À la Une: le bâillonnement de l’opinion au Mali - Revue de presse Afrique

À la Une : Le bâillonnement de l’opinion au Mali

Difficile au Mali d’exprimer publiquement une opinion autre que celle de la junte au pouvoir. Hommes politiques, journalistes, influenceurs, chroniqueurs, commentateurs et activistes de la société civile sont constamment dans le viseur du Pôle national de lutte contre la cybercriminalité. Les arrestations et les condamnations sont monnaie courante, tandis que les libérations restent rares. La récente sortie de Moussa Mara, ancien Premier ministre malien, après un an derrière les barreaux, illustre cette situation.

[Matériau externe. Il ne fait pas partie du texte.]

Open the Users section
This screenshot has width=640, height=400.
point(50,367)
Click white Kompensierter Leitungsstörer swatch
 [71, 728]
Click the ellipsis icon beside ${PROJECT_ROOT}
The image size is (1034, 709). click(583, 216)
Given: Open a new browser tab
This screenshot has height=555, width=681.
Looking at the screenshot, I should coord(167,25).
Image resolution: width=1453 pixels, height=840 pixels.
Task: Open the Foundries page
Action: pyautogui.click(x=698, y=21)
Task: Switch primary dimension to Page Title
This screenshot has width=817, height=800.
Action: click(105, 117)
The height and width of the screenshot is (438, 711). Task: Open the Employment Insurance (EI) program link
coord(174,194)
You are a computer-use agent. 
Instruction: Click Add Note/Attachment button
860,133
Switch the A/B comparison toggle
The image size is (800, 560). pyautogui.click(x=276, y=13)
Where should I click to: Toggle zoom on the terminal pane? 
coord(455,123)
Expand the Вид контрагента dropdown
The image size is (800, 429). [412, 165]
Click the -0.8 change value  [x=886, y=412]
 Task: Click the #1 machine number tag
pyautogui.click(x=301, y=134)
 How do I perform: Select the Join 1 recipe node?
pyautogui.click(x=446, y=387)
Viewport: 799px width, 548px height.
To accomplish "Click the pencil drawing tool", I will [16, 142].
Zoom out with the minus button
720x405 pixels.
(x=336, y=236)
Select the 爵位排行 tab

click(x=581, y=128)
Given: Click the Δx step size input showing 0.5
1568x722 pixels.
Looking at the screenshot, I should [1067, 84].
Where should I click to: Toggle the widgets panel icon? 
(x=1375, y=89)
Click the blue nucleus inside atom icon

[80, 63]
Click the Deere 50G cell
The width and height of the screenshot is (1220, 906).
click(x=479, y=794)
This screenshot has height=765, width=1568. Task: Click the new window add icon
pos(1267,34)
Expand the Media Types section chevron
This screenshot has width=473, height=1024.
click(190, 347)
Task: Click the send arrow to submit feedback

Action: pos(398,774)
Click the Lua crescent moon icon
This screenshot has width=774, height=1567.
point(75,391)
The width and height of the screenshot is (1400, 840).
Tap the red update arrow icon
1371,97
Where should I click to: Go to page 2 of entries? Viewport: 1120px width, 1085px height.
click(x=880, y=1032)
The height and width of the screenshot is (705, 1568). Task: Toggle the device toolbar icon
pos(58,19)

Moussa Mara avait été emprisonné pour avoir soutenu plusieurs personnalités détenues, dont le chroniqueur Ras Bath et l’influenceuse Rose Vie Chère, les qualifiant de « détenus d’opinion ». Le 27 octobre 2022, il avait été condamné à deux ans d’emprisonnement, dont un an ferme, accompagné d’une amende de 500 000 francs CFA. Les accusations portaient sur l’ »atteinte au crédit de l’État », l’ »incitation à troubler l’ordre public » et l’ »opposition à l’autorité légitime ».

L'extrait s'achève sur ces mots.